### Written problem A
In the voter turnout text, what did the author analyze to conduct the study?

### Text section
It is clear that all these factors play a role in influencing the rate of voter turnout in state and local elections. However, it is insufficient to simply recognize that they have an impact on turnout; what is vital is understanding the extent to which these elements impact (both positively and negatively) voter turnout in state and local elections. In addition, it is important to illuminate how the impacts of these factors oftentimes fit together within a common framework of elections and campaigning. This paper will ask the questions: to what extent do campaign efforts independently impact state and local voter turnout, to what extent do they impact turnout when combined with other factors like GOTV efforts, electoral reform, trends in statewide spending, and legislature professionalization, and, to what extent do the structures of a state’s elections institutions and its voting laws and systems impact turnout?
To conduct this study, I analyzed scholarly research and data on voter turnout in state and local elections in order to develop a firm scope on some of the factors: party efforts, campaign intensity, electoral structure and voting systems, electoral reform, state trends in campaign spending, and legislature professionalization. Additionally, I examined how institutional state elections structures affected voter turnout by examining how different types of voting systems play a role in forming turnout (Hogan 854). A multitude of studies have highlighted and scrutinized the importance of campaigning in affecting voter turnout. Campaigning does not only impact turnout independently, but also with Get-out-the-vote (GOTV) efforts and electoral reform, as well as within the state structure of legislature professionalization and trends in statewide spending (Francia and Herrnson 84, Hogan 854).

### Input material

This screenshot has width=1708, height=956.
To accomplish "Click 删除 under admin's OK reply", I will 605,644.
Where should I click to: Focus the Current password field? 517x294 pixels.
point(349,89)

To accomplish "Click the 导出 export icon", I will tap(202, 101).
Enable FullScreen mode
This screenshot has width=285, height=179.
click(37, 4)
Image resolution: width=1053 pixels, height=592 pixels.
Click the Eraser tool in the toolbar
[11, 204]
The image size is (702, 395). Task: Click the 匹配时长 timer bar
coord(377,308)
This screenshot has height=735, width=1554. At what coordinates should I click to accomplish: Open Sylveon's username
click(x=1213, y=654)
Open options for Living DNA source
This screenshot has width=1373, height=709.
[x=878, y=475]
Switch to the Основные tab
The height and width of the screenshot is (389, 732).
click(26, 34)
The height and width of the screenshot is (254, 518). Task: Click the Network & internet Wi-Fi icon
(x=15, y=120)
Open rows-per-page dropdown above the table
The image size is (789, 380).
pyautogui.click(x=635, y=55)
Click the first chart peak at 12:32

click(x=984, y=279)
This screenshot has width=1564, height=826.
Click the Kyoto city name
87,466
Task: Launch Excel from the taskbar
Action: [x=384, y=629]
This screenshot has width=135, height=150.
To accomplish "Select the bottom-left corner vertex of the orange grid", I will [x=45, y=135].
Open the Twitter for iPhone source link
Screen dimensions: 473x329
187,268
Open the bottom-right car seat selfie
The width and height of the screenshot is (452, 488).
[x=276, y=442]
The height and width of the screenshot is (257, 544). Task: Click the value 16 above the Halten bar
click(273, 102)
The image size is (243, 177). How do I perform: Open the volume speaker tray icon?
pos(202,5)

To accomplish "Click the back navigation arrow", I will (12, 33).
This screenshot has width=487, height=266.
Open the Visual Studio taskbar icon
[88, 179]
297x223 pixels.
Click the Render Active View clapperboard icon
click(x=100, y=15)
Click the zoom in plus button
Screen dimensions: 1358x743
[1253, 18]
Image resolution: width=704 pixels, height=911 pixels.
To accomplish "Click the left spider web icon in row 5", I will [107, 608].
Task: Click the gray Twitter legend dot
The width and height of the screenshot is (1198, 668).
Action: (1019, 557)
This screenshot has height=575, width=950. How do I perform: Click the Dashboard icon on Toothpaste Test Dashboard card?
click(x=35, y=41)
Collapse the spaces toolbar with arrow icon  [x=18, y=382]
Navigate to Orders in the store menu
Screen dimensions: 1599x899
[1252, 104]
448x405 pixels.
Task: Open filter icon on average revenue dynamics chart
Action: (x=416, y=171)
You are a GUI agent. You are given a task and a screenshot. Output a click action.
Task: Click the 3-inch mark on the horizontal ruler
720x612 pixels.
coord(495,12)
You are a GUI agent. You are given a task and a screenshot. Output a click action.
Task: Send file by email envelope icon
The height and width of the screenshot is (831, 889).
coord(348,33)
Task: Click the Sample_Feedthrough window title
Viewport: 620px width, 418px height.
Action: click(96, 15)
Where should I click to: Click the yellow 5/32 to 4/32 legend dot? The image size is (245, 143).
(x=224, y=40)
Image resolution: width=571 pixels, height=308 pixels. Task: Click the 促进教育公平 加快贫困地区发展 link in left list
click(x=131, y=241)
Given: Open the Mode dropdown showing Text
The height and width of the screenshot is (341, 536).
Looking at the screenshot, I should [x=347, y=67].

### Written problem B
Can you transcribe the entries word for word, from their first line through the line that contains "coord(377,308)", including both of those lines?

### Written answer A
Scholarly research and data on voter turnout in state and local elections.

### Written answer B
This screenshot has width=1708, height=956.
To accomplish "Click 删除 under admin's OK reply", I will 605,644.
Where should I click to: Focus the Current password field? 517x294 pixels.
point(349,89)

To accomplish "Click the 导出 export icon", I will tap(202, 101).
Enable FullScreen mode
This screenshot has width=285, height=179.
click(37, 4)
Image resolution: width=1053 pixels, height=592 pixels.
Click the Eraser tool in the toolbar
[11, 204]
The image size is (702, 395). Task: Click the 匹配时长 timer bar
coord(377,308)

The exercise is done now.